**RECORDS FOR THIS TASK:**

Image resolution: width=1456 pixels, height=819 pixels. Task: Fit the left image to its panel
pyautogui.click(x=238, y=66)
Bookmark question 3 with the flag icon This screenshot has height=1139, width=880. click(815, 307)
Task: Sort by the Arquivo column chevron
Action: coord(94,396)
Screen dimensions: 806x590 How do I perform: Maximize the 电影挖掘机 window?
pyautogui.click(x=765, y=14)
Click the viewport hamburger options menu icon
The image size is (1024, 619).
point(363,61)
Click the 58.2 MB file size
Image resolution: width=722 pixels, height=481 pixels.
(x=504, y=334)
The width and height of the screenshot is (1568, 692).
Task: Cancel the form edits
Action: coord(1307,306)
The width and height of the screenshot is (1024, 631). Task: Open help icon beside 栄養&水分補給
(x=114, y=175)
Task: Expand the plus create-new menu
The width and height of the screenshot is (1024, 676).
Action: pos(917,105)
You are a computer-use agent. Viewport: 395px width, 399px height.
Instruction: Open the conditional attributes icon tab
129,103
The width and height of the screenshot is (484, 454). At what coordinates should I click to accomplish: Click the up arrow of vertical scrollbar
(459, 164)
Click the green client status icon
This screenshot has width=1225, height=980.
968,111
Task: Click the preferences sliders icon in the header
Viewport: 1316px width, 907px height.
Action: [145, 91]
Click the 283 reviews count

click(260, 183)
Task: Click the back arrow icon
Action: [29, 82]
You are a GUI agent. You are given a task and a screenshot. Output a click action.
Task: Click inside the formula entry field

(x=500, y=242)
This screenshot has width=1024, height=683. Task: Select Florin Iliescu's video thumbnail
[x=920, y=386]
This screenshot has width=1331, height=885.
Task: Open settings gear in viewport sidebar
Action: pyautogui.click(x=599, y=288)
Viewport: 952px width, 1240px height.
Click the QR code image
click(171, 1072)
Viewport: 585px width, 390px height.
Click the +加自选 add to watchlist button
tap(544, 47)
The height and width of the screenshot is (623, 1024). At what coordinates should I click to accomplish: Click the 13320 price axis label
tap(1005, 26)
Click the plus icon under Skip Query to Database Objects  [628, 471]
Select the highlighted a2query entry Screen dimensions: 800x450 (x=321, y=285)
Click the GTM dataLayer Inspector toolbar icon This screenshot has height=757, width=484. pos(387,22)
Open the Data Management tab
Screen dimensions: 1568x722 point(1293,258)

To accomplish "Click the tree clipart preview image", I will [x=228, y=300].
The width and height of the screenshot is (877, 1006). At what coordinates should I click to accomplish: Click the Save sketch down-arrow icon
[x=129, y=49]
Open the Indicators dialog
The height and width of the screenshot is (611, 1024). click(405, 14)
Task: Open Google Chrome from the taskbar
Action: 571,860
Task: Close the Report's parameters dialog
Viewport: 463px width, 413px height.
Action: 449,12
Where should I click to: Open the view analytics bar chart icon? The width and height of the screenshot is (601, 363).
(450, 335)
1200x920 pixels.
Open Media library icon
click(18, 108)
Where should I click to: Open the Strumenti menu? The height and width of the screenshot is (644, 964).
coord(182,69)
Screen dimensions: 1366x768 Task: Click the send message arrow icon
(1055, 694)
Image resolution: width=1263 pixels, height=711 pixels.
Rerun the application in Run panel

**WHAT THIS TASK INVOLVES:** Make a copy of each line in the records that has the word "agent".

**SOLUTION TO THIS TASK:**
You are a computer-use agent. Viewport: 395px width, 399px height.
You are a GUI agent. You are given a task and a screenshot. Output a click action.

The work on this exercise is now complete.